Reproduce the data exactly.

Excerpts from a dataset:

::::

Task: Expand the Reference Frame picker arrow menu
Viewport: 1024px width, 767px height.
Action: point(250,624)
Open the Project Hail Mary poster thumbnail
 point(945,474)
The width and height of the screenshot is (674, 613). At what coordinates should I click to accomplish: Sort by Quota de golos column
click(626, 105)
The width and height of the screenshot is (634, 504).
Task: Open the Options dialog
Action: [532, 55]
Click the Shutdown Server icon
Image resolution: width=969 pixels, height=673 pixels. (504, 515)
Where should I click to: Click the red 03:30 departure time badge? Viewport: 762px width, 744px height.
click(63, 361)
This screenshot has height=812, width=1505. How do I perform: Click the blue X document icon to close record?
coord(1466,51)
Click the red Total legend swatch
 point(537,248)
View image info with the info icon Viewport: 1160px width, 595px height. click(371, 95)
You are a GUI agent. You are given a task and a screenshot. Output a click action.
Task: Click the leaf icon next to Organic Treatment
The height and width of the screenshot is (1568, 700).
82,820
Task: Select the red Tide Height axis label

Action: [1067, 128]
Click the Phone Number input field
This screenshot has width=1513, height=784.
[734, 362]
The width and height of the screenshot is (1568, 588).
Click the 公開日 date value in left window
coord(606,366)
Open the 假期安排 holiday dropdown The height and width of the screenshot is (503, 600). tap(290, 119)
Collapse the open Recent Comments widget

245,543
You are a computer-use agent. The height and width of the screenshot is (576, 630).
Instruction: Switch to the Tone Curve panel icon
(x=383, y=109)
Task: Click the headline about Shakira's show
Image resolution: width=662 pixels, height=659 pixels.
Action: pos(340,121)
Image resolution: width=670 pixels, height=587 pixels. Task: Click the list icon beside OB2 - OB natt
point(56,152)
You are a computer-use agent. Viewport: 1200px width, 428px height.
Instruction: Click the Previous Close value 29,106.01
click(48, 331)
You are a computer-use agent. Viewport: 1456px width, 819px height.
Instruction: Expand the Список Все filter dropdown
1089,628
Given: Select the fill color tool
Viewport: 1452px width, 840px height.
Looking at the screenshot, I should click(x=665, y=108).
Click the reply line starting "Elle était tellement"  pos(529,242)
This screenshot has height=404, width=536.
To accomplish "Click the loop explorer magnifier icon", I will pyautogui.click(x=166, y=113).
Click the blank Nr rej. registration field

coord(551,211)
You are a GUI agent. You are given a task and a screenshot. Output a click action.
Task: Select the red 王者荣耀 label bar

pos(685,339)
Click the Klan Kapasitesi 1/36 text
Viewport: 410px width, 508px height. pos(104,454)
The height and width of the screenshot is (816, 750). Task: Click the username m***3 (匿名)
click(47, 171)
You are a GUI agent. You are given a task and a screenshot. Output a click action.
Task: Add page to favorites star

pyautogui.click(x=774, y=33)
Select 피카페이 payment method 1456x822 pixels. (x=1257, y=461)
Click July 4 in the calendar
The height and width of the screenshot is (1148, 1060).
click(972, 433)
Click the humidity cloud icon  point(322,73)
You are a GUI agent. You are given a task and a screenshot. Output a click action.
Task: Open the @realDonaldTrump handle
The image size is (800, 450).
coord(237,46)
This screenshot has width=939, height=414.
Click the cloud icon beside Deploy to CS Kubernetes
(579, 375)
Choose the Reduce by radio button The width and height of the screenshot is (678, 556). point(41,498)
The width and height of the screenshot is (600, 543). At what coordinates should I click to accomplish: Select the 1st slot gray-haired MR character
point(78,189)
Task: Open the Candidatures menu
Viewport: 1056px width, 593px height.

::::

**Answer to this problem**
Task: Expand the Reference Frame picker arrow menu
Viewport: 1024px width, 767px height.
Action: point(250,624)
Open the Project Hail Mary poster thumbnail
 point(945,474)
The width and height of the screenshot is (674, 613). At what coordinates should I click to accomplish: Sort by Quota de golos column
click(626, 105)
The width and height of the screenshot is (634, 504).
Task: Open the Options dialog
Action: [532, 55]
Click the Shutdown Server icon
Image resolution: width=969 pixels, height=673 pixels. (504, 515)
Where should I click to: Click the red 03:30 departure time badge? Viewport: 762px width, 744px height.
click(63, 361)
This screenshot has height=812, width=1505. How do I perform: Click the blue X document icon to close record?
coord(1466,51)
Click the red Total legend swatch
 point(537,248)
View image info with the info icon Viewport: 1160px width, 595px height. click(371, 95)
You are a GUI agent. You are given a task and a screenshot. Output a click action.
Task: Click the leaf icon next to Organic Treatment
The height and width of the screenshot is (1568, 700).
82,820
Task: Select the red Tide Height axis label

Action: [1067, 128]
Click the Phone Number input field
This screenshot has width=1513, height=784.
[734, 362]
The width and height of the screenshot is (1568, 588).
Click the 公開日 date value in left window
coord(606,366)
Open the 假期安排 holiday dropdown The height and width of the screenshot is (503, 600). tap(290, 119)
Collapse the open Recent Comments widget

245,543
You are a computer-use agent. The height and width of the screenshot is (576, 630).
Instruction: Switch to the Tone Curve panel icon
(x=383, y=109)
Task: Click the headline about Shakira's show
Image resolution: width=662 pixels, height=659 pixels.
Action: pos(340,121)
Image resolution: width=670 pixels, height=587 pixels. Task: Click the list icon beside OB2 - OB natt
point(56,152)
You are a computer-use agent. Viewport: 1200px width, 428px height.
Instruction: Click the Previous Close value 29,106.01
click(48, 331)
You are a computer-use agent. Viewport: 1456px width, 819px height.
Instruction: Expand the Список Все filter dropdown
1089,628
Given: Select the fill color tool
Viewport: 1452px width, 840px height.
Looking at the screenshot, I should click(x=665, y=108).
Click the reply line starting "Elle était tellement"  pos(529,242)
This screenshot has height=404, width=536.
To accomplish "Click the loop explorer magnifier icon", I will pyautogui.click(x=166, y=113).
Click the blank Nr rej. registration field

coord(551,211)
You are a GUI agent. You are given a task and a screenshot. Output a click action.
Task: Select the red 王者荣耀 label bar

pos(685,339)
Click the Klan Kapasitesi 1/36 text
Viewport: 410px width, 508px height. pos(104,454)
The height and width of the screenshot is (816, 750). Task: Click the username m***3 (匿名)
click(47, 171)
You are a GUI agent. You are given a task and a screenshot. Output a click action.
Task: Add page to favorites star

pyautogui.click(x=774, y=33)
Select 피카페이 payment method 1456x822 pixels. (x=1257, y=461)
Click July 4 in the calendar
The height and width of the screenshot is (1148, 1060).
click(972, 433)
Click the humidity cloud icon  point(322,73)
You are a GUI agent. You are given a task and a screenshot. Output a click action.
Task: Open the @realDonaldTrump handle
The image size is (800, 450).
coord(237,46)
This screenshot has width=939, height=414.
Click the cloud icon beside Deploy to CS Kubernetes
(579, 375)
Choose the Reduce by radio button The width and height of the screenshot is (678, 556). point(41,498)
The width and height of the screenshot is (600, 543). At what coordinates should I click to accomplish: Select the 1st slot gray-haired MR character
point(78,189)
Task: Open the Candidatures menu
Viewport: 1056px width, 593px height.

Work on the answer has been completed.